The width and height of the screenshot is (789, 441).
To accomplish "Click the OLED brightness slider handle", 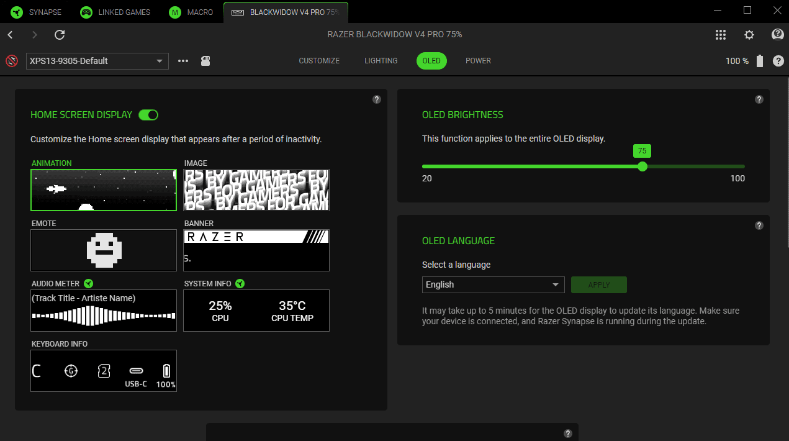I will (x=642, y=166).
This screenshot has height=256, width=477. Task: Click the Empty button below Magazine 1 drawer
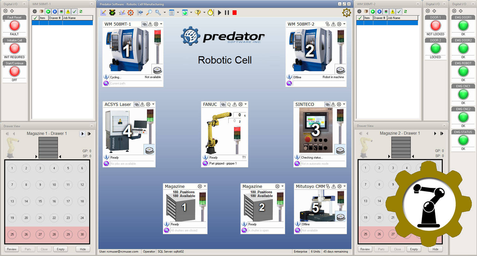(x=60, y=249)
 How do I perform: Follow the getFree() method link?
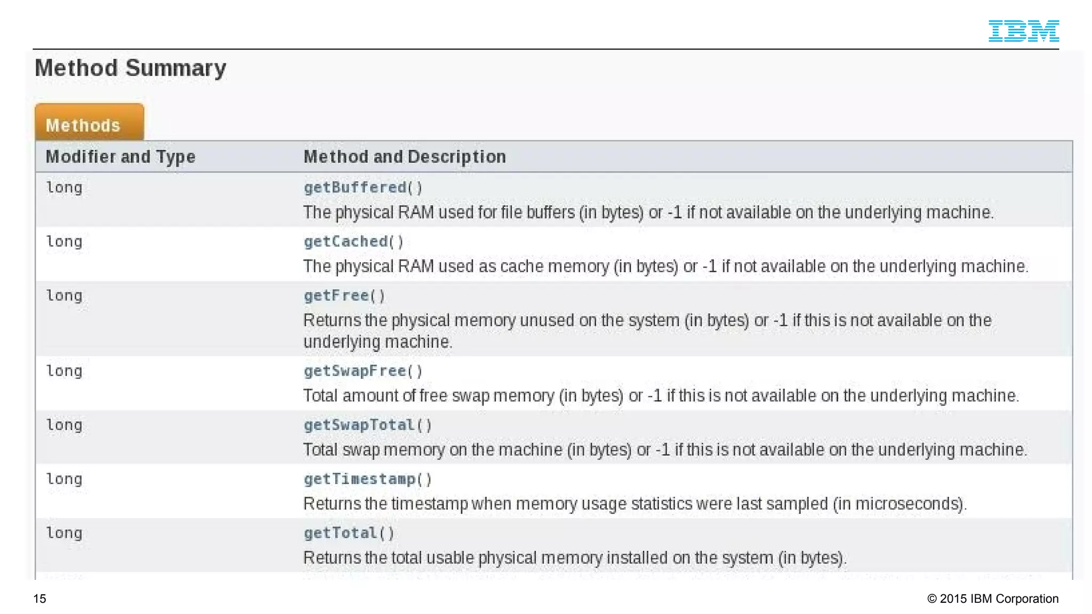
◇ ◇ ◇ ◇
TASK TO CARRY OUT »
Change "drawer" to "tray" and give the lines again, starting at the line that contains "This screenshot has" and ending at the last line, with nothing else altered and the pictures left out.

SOLUTION TO THE PROBLEM »
This screenshot has height=256, width=477. Task: Click the Empty button below Magazine 1 tray
(x=60, y=249)
 How do I perform: Follow the getFree() method link?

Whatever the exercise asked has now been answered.